Q: What do you personally do in your daily life to preserve the environment and fight climate change? I try to make as little waste as possible by bringing reusable utensils, bowls, straws, cups, and bags when I go out so I can avoid single-use plastics. I have talked to my family about becoming zero-waste friendly for a couple of years now, and my parents have decided to drive electric and hybrid cars and to use energy from sustainable sources. I use reusable gift wrap, Tupperware, and choose plastic-free and bulk food options when shopping. I also thrift shop so I don’t have to participate in the fashion industry as much. I actively advocate for systems change to prevent more climate change and have participated in a couple of climate strikes as well.


Q: What do you think is the most important part of solving climate change?
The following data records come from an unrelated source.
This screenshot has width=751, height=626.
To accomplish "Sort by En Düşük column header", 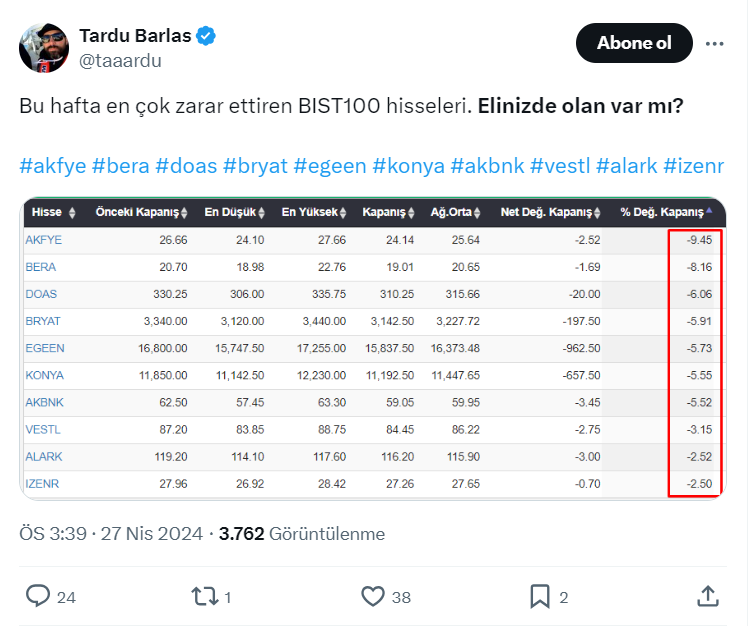I will point(234,212).
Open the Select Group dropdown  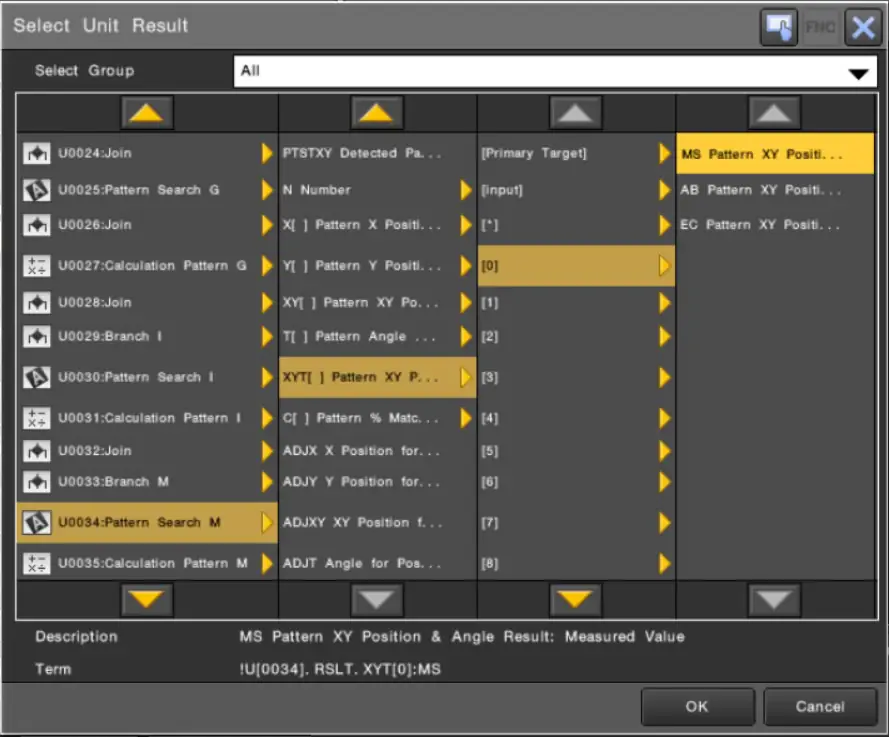(x=856, y=73)
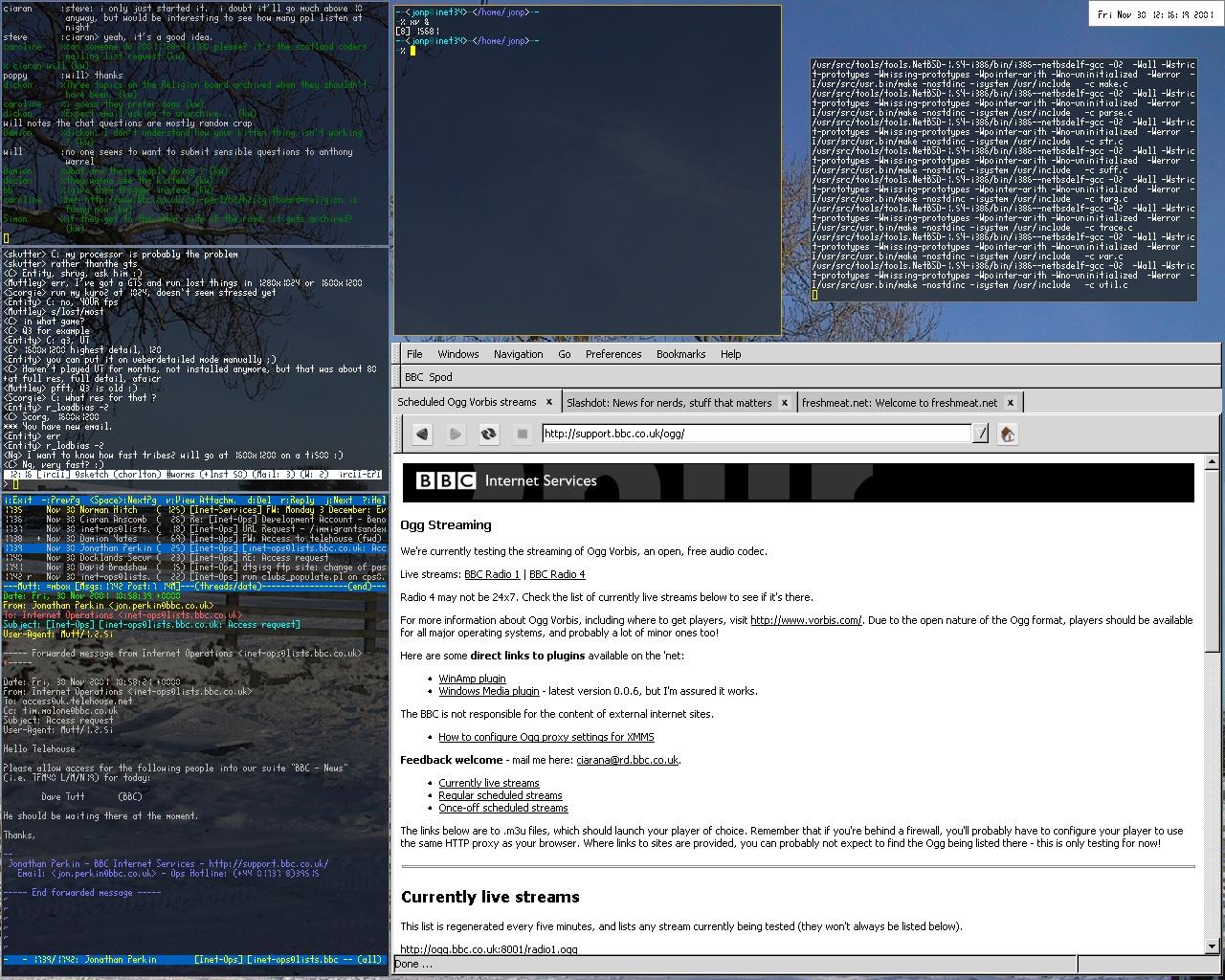Click the scrollbar down arrow in browser
1225x980 pixels.
tap(1213, 946)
The most vital part would be the active refusal by the general public to engage in climate-harming practices, such as the use of fossil fuels, and single-use plastics and foam. We need to recycle clothing and a more minimalist lifestyle, rather than constant consumerism, because those are not sustainable. The system in the United States was built to be influenced by the people, so if the public makes lots of changes, the government and corporations will have to change. If science isn’t motivation enough for change, the popularity of their decisions will be.
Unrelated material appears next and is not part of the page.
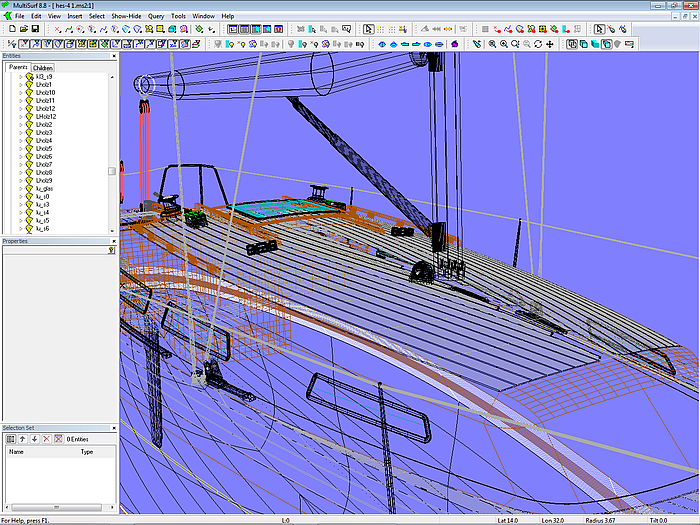
Task: Open the Show-Hide menu
Action: pyautogui.click(x=126, y=16)
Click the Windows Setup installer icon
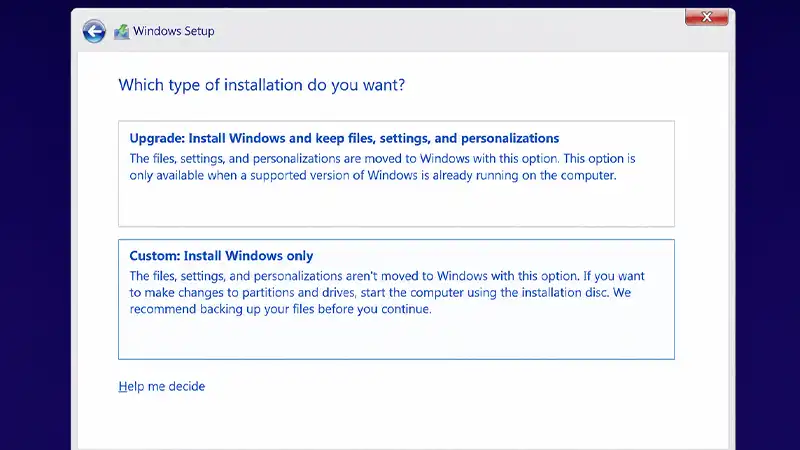800x450 pixels. (121, 32)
Q: What are your career plans? Maybe a degree in environmental sciences, environmental justice, or political justice. I just want to help and be a voice of change.



Q: Who influenced you most on the subject of climate change issues? My science teachers in second grade, where we first were introduced to global warming and the hole in the ozone layer. It really freaked me out, and I couldn’t understand why adults just didn’t stop everything and fix it. Later, in my biology class, I watched the documentary called “The Dust Bowl” by Ken Burns, and I realized that was an early warning sign of the impacts of unsustainable human practices on earth. The devastation of that event stuck with me and I realized that humans are doing very similar things to the earth now, just in different forms, so I educated myself on the issue.
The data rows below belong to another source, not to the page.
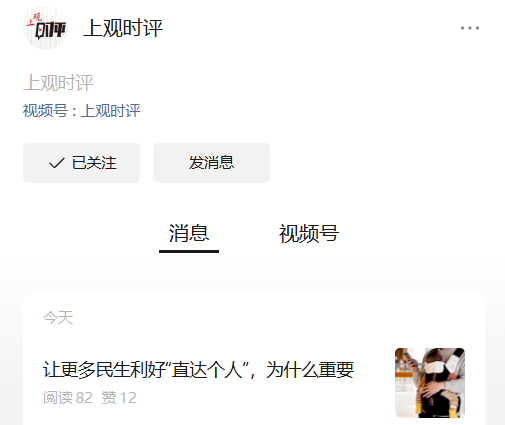Click the black 时评 lettering in the avatar
This screenshot has width=505, height=425.
tap(51, 31)
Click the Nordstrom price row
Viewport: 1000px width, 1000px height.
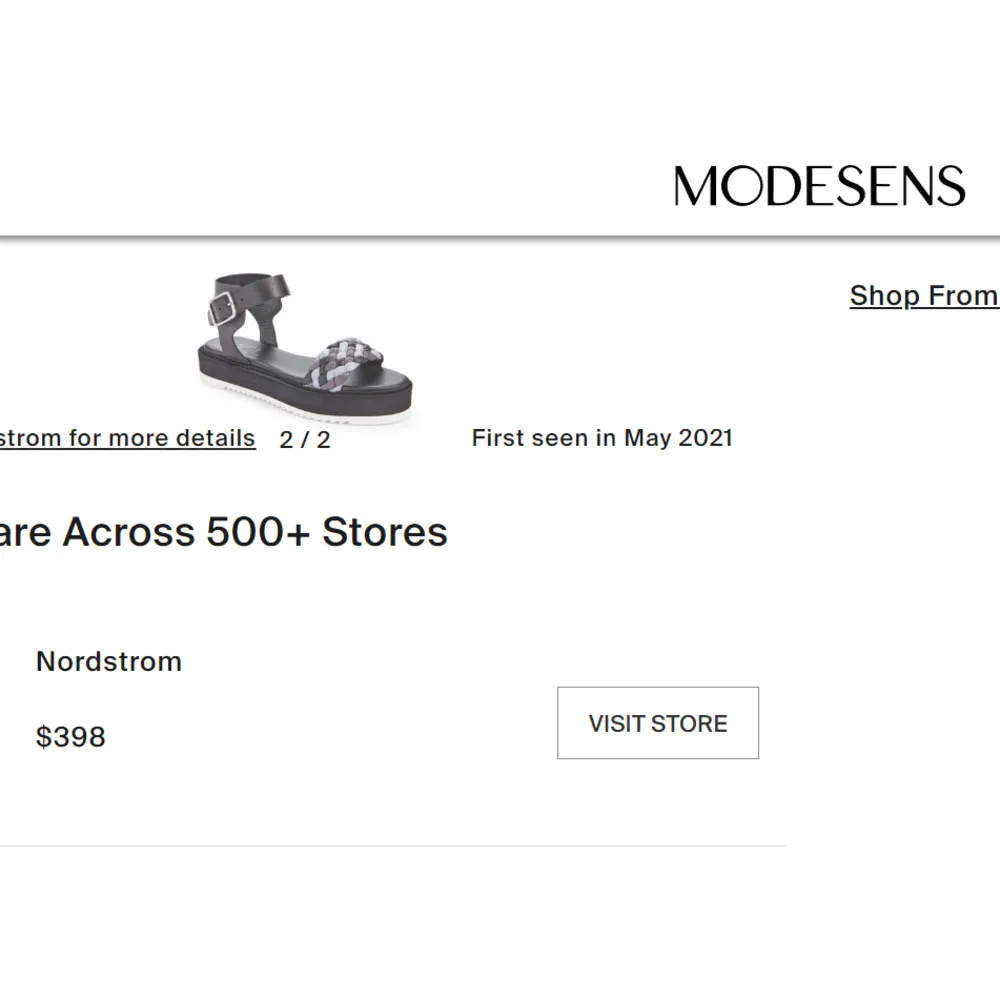[x=71, y=737]
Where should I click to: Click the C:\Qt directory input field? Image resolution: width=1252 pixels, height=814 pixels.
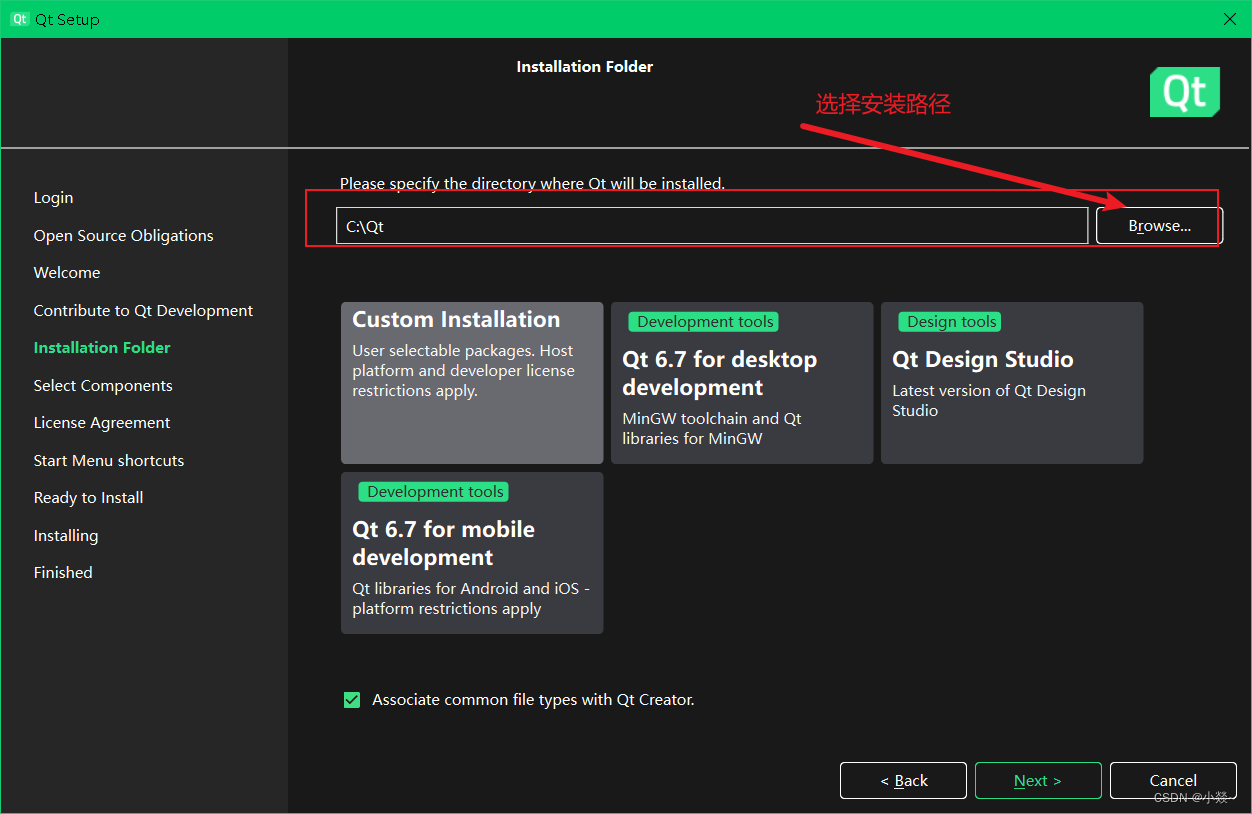click(711, 226)
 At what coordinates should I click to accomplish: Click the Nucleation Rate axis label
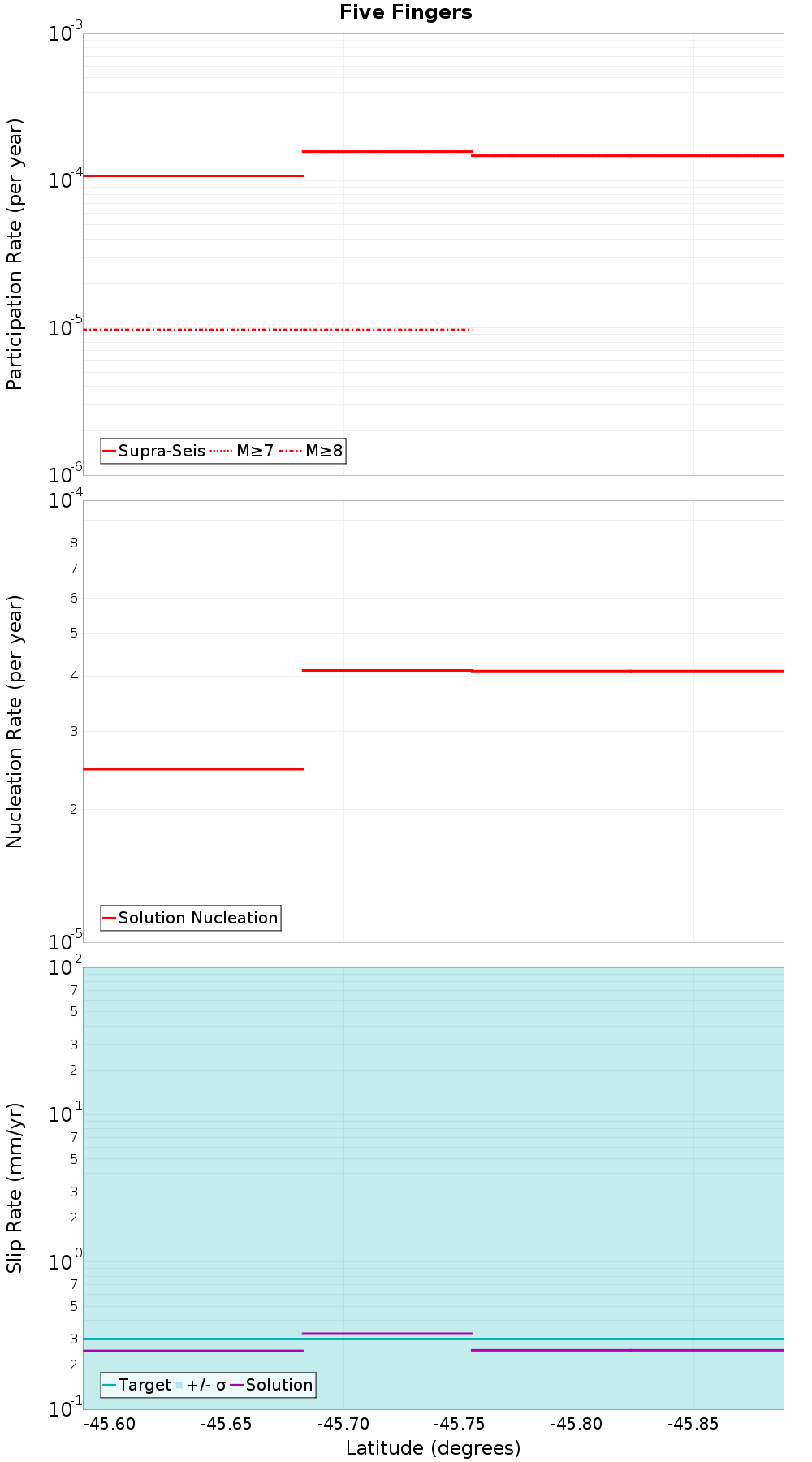[15, 722]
Q: What advice do you have for your fellow students regarding our climate future? My advice is to just educate themselves, not listen to the dismissive words of adults, and instead think for themselves. It’s really scary, but especially for the more privileged kids like myself, we need to realize that our sisters born into different bodies, different places, and overall different situations are being damaged and slowly killed while we ignore the problem, and if we really want to call ourselves “empathetic” and “open-minded” we must act for everyone utilizing the empathy and open-mindedness we claim to have. This would involve caring for the numerous humans as well as millions of animals that need our help, and we have the power to do it.


Thank you, Mia, for your activism. You inspire us.